◆ **Rows showing where targets appear**:

################

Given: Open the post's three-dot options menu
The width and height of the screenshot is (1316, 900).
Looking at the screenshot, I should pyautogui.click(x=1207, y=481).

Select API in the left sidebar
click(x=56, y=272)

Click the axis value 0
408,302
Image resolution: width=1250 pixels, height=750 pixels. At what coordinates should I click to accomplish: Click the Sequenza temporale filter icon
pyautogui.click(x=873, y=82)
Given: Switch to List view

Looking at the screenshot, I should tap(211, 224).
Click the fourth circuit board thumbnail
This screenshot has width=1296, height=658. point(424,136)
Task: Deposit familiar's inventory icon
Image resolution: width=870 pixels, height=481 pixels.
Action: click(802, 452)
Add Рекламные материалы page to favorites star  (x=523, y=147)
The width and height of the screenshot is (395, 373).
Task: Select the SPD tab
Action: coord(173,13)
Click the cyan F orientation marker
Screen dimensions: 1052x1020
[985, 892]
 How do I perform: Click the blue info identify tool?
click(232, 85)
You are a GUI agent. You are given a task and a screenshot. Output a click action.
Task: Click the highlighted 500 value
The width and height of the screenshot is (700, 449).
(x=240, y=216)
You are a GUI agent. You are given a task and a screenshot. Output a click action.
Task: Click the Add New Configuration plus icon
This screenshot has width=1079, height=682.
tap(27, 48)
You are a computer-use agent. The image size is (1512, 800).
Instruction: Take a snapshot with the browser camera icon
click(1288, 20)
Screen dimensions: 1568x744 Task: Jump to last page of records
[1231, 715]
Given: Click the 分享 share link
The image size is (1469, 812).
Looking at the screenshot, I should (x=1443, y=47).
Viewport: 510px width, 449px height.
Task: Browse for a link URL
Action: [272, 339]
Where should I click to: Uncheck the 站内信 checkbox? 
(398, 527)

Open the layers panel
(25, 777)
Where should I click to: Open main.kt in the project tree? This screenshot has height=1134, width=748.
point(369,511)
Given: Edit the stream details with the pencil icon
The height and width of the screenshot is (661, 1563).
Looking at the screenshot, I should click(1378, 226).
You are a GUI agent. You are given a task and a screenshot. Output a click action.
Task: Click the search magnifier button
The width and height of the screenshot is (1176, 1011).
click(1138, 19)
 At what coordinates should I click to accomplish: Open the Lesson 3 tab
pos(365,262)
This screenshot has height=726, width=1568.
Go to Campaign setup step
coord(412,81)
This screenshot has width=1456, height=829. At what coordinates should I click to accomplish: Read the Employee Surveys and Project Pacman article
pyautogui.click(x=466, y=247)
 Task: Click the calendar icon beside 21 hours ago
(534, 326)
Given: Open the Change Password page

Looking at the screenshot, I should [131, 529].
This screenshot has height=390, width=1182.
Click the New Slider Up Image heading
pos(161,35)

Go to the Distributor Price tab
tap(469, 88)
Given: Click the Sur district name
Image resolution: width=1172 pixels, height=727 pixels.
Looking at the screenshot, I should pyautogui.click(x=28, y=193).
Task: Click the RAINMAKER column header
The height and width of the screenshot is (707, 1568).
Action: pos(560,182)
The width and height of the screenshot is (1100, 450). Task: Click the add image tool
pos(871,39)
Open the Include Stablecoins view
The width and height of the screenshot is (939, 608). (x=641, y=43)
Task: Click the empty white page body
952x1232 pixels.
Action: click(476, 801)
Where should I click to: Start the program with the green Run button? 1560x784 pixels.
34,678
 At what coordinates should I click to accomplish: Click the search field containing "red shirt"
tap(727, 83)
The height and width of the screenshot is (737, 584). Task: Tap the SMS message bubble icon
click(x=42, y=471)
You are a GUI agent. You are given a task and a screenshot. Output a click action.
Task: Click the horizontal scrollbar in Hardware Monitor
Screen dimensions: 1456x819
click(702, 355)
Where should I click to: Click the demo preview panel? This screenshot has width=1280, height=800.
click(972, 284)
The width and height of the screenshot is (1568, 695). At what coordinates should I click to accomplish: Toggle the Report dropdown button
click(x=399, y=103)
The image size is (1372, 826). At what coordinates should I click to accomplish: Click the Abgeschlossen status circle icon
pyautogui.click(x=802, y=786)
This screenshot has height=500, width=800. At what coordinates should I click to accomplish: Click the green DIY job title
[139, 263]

################

◆ **What is required**: Rewrite the listing with "GUI agent" swapped for "screen agent" everywhere it occurs, leaving everything else unchanged.

◆ **Task output**:
Given: Open the post's three-dot options menu
The width and height of the screenshot is (1316, 900).
Looking at the screenshot, I should pyautogui.click(x=1207, y=481).

Select API in the left sidebar
click(x=56, y=272)

Click the axis value 0
408,302
Image resolution: width=1250 pixels, height=750 pixels. At what coordinates should I click to accomplish: Click the Sequenza temporale filter icon
pyautogui.click(x=873, y=82)
Given: Switch to List view

Looking at the screenshot, I should tap(211, 224).
Click the fourth circuit board thumbnail
This screenshot has width=1296, height=658. point(424,136)
Task: Deposit familiar's inventory icon
Image resolution: width=870 pixels, height=481 pixels.
Action: click(802, 452)
Add Рекламные материалы page to favorites star  (x=523, y=147)
The width and height of the screenshot is (395, 373).
Task: Select the SPD tab
Action: coord(173,13)
Click the cyan F orientation marker
Screen dimensions: 1052x1020
[985, 892]
 How do I perform: Click the blue info identify tool?
click(232, 85)
You are a screen agent. You are given a task and a screenshot. Output a click action.
Task: Click the highlighted 500 value
The width and height of the screenshot is (700, 449).
(x=240, y=216)
You are a screen agent. You are given a task and a screenshot. Output a click action.
Task: Click the Add New Configuration plus icon
This screenshot has width=1079, height=682.
tap(27, 48)
You are a computer-use agent. The image size is (1512, 800).
Instruction: Take a snapshot with the browser camera icon
click(1288, 20)
Screen dimensions: 1568x744 Task: Jump to last page of records
[1231, 715]
Given: Click the 分享 share link
The image size is (1469, 812).
Looking at the screenshot, I should (x=1443, y=47).
Viewport: 510px width, 449px height.
Task: Browse for a link URL
Action: [272, 339]
Where should I click to: Uncheck the 站内信 checkbox? 
(398, 527)

Open the layers panel
(25, 777)
Where should I click to: Open main.kt in the project tree? This screenshot has height=1134, width=748.
point(369,511)
Given: Edit the stream details with the pencil icon
The height and width of the screenshot is (661, 1563).
Looking at the screenshot, I should click(1378, 226).
You are a screen agent. You are given a task and a screenshot. Output a click action.
Task: Click the search magnifier button
The width and height of the screenshot is (1176, 1011).
click(1138, 19)
 At what coordinates should I click to accomplish: Open the Lesson 3 tab
pos(365,262)
This screenshot has height=726, width=1568.
Go to Campaign setup step
coord(412,81)
This screenshot has width=1456, height=829. At what coordinates should I click to accomplish: Read the Employee Surveys and Project Pacman article
pyautogui.click(x=466, y=247)
 Task: Click the calendar icon beside 21 hours ago
(534, 326)
Given: Open the Change Password page

Looking at the screenshot, I should [131, 529].
This screenshot has height=390, width=1182.
Click the New Slider Up Image heading
pos(161,35)

Go to the Distributor Price tab
tap(469, 88)
Given: Click the Sur district name
Image resolution: width=1172 pixels, height=727 pixels.
Looking at the screenshot, I should pyautogui.click(x=28, y=193).
Task: Click the RAINMAKER column header
The height and width of the screenshot is (707, 1568).
Action: pos(560,182)
The width and height of the screenshot is (1100, 450). Task: Click the add image tool
pos(871,39)
Open the Include Stablecoins view
The width and height of the screenshot is (939, 608). (x=641, y=43)
Task: Click the empty white page body
952x1232 pixels.
Action: click(476, 801)
Where should I click to: Start the program with the green Run button? 1560x784 pixels.
34,678
 At what coordinates should I click to accomplish: Click the search field containing "red shirt"
tap(727, 83)
The height and width of the screenshot is (737, 584). Task: Tap the SMS message bubble icon
click(x=42, y=471)
You are a screen agent. You are given a task and a screenshot. Output a click action.
Task: Click the horizontal scrollbar in Hardware Monitor
Screen dimensions: 1456x819
click(702, 355)
Where should I click to: Click the demo preview panel? This screenshot has width=1280, height=800.
click(972, 284)
The width and height of the screenshot is (1568, 695). At what coordinates should I click to accomplish: Toggle the Report dropdown button
click(x=399, y=103)
The image size is (1372, 826). At what coordinates should I click to accomplish: Click the Abgeschlossen status circle icon
pyautogui.click(x=802, y=786)
This screenshot has height=500, width=800. At what coordinates should I click to accomplish: Click the green DIY job title
[139, 263]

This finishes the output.